Soweit ich das verstanden habe, ging es wohl darum, ob eine spezielle neue Funktionalität der kmod-Bibliothek genutzt wird oder ob nur diejenige Funktionalität benutzt wird, die es schon in module-init-tools gab (modprobe usw.). M.W. war bei kmod nie in der Diskussion, dass diese klassische Funktionalität abgeschafft oder verändert werden soll, sondern nur die interne Implementation hat sich gaändert. Aber all das ohne Gewähr - wirklich angeschaut, habe ich mir die Sachen noch nicht.

----------

## bell

Aus User-Sicht hat eudev USE="kmod modutils" mit "modutils" standardmäßig aktiviert. Das udev hat nur noch USE="kmod".

Ich habe mich für eudev+modutils entschieden, wobei "kmod" weiterhin nicht installiert ist, module-init-tools jedoch schon. Bisher ohne Probleme.

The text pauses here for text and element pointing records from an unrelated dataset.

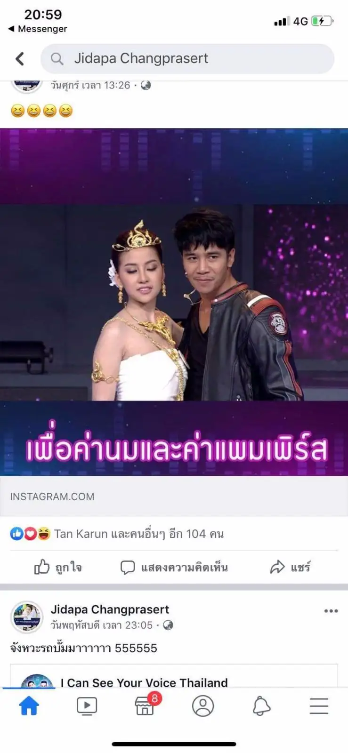The width and height of the screenshot is (348, 753).
Task: Tap the search field with Jidapa Changprasert
Action: click(187, 59)
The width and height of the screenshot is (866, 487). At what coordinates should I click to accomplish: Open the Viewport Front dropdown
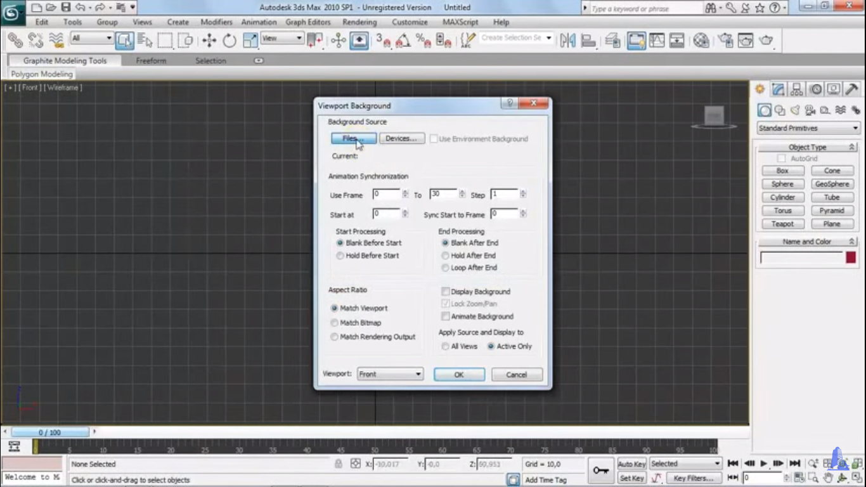click(x=390, y=374)
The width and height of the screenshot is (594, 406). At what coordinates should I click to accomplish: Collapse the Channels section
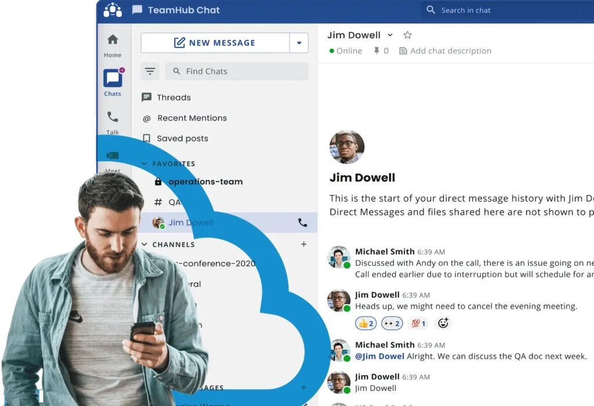[x=144, y=245]
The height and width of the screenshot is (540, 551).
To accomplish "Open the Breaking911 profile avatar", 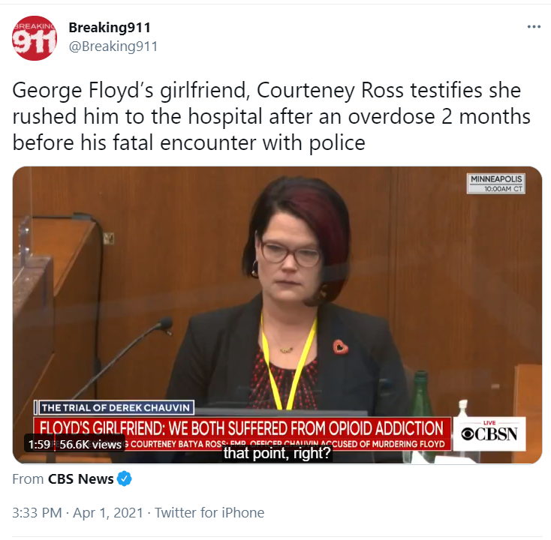I will pos(34,38).
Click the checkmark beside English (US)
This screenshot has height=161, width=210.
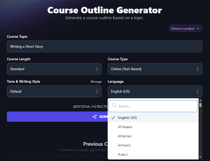tap(113, 118)
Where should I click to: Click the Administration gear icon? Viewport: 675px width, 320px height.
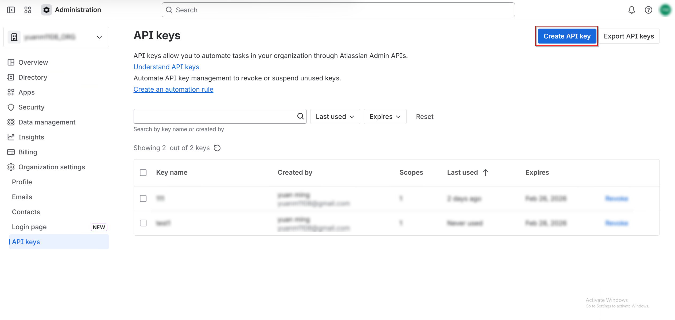coord(46,10)
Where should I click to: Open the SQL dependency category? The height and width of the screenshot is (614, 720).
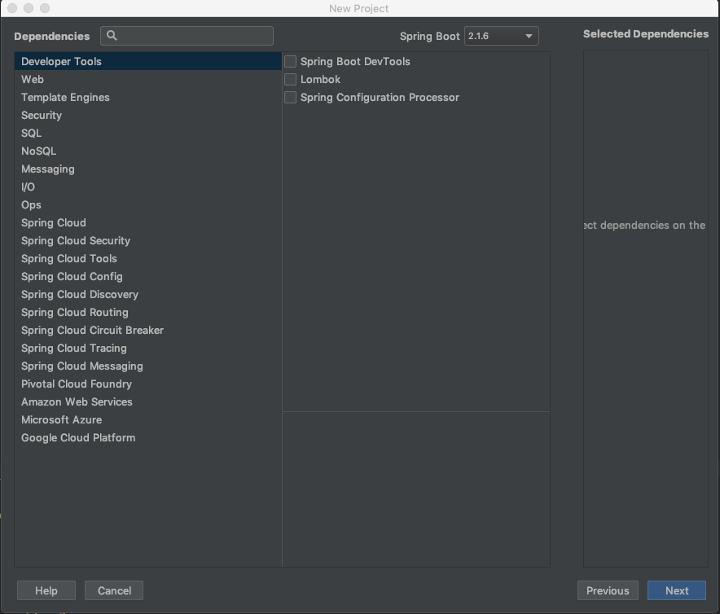pos(148,134)
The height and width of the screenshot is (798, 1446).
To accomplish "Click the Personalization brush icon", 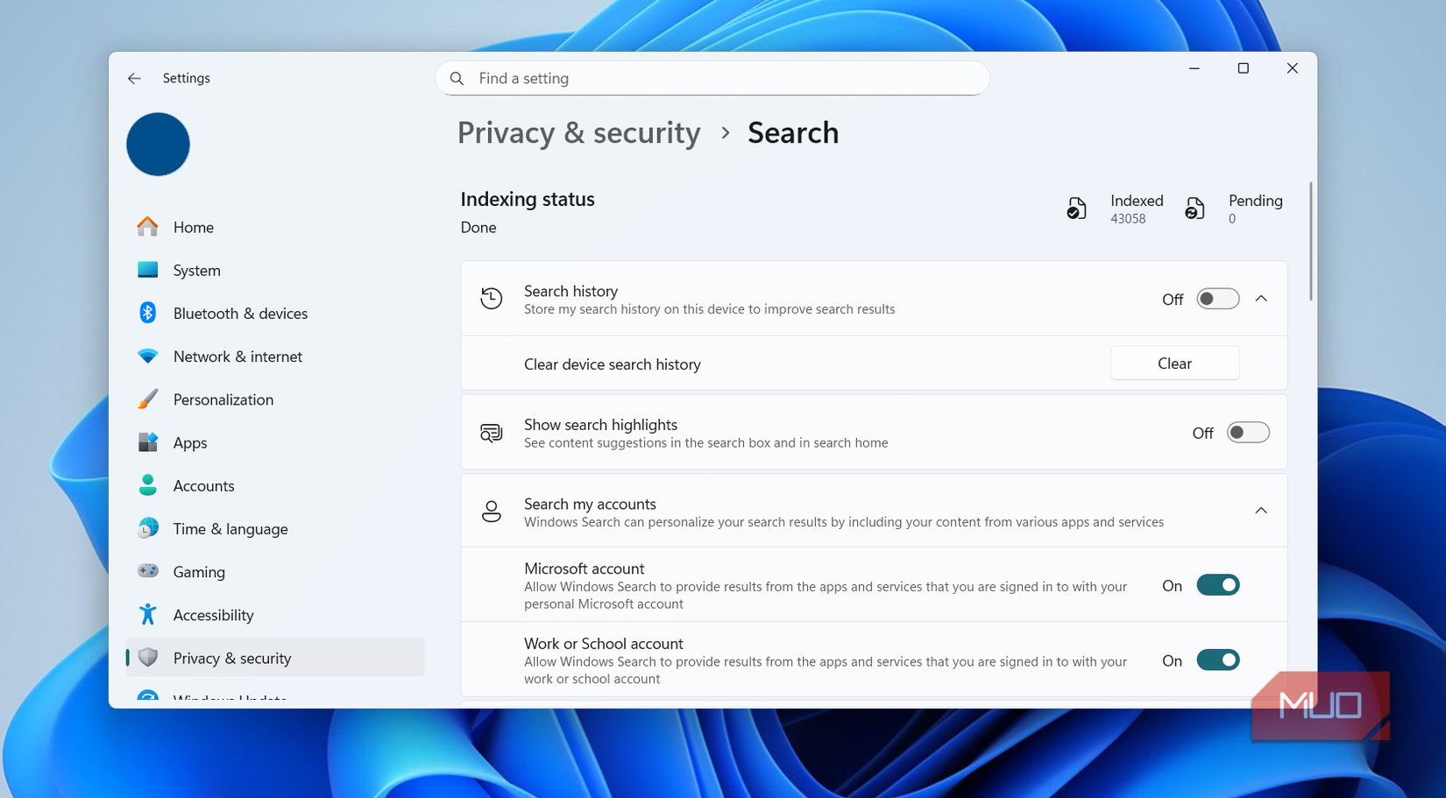I will (149, 399).
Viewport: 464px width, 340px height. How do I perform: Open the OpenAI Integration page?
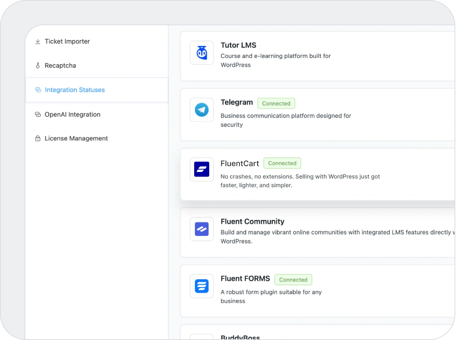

@mv, hast Du ein Link mit der Info dass und warum module-init-tools nicht mehr weiter entwickelt wird?

----------

## mv

Der ursprüngliche Maintainer selbst hat die Weiterentwicklung von module-init-tools schon vor Jahren eingestellt. Das stand damals irgendwo in einer kernel-Maillingliste. Im Moment habe ich nur das hier gefunden.

----------